For the Baffler, Hannah Gold reports from a gallery preview of the Joan Didion auction, which will go live tomorrow at 11am. Gold writes, “For those of us without thousands to spend on blank notebooks or hurricane lamps, there is hope for an encounter with Didion: the auction is, of course, for items culled from the second pass of the apartment; the materials that best capture her reading, drafting, and writing create a loud absence in the blue showrooms.”
For Gizmodo, Matt Novak considers a recent New York Times article about Sam Bankman-Fried, the CEO of the cryptocurrency exchange FTX, which just filed for bankruptcy. Novak wonders about the positive spin the article gives Bankman-Fried, considering the circumstances: “The interview with SBF, as he’s often called, is presented with such a gauzy lens that you have to start wondering what the hell is going on with crypto reporting at the Times.”
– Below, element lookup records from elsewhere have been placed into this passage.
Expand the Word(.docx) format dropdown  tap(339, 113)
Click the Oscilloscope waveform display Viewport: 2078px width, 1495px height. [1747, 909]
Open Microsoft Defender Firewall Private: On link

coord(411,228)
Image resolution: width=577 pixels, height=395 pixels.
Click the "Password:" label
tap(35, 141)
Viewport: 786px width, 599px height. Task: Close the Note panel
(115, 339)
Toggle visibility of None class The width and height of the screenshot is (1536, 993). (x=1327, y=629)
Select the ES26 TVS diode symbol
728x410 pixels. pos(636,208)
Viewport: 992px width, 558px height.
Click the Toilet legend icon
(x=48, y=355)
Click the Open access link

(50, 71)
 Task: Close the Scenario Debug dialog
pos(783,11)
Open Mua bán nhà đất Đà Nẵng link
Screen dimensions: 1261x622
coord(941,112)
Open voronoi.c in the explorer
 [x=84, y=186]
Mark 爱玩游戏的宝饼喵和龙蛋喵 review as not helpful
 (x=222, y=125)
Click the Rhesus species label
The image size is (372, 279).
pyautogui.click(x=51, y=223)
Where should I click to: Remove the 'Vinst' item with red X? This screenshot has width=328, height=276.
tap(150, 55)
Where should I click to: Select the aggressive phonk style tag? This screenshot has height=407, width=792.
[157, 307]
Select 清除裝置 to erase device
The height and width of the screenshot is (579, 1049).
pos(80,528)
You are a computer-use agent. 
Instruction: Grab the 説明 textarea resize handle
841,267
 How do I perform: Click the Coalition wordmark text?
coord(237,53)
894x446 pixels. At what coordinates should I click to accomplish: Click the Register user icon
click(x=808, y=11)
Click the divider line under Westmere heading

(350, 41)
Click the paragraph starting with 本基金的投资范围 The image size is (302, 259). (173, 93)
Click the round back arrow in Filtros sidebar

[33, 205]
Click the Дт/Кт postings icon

Time magazine lists one-hundred must-read books for 2022.
Events tonight in New York: Harper’s Magazine and Duke University Press will host an in-person conversation about basketball and writing featuring Thomas Beller (author of the new book Lost in the Game) and Alex Wolff (author of Big Game Small World); at the New York Public Library’s Cullman Center, Ken Chen will be in conversation with New Yorker writer Hua Hsu about Hsu’s new book Stay True, a “memoir on friendship, grief, the search for self, and the solace that can be found through art.”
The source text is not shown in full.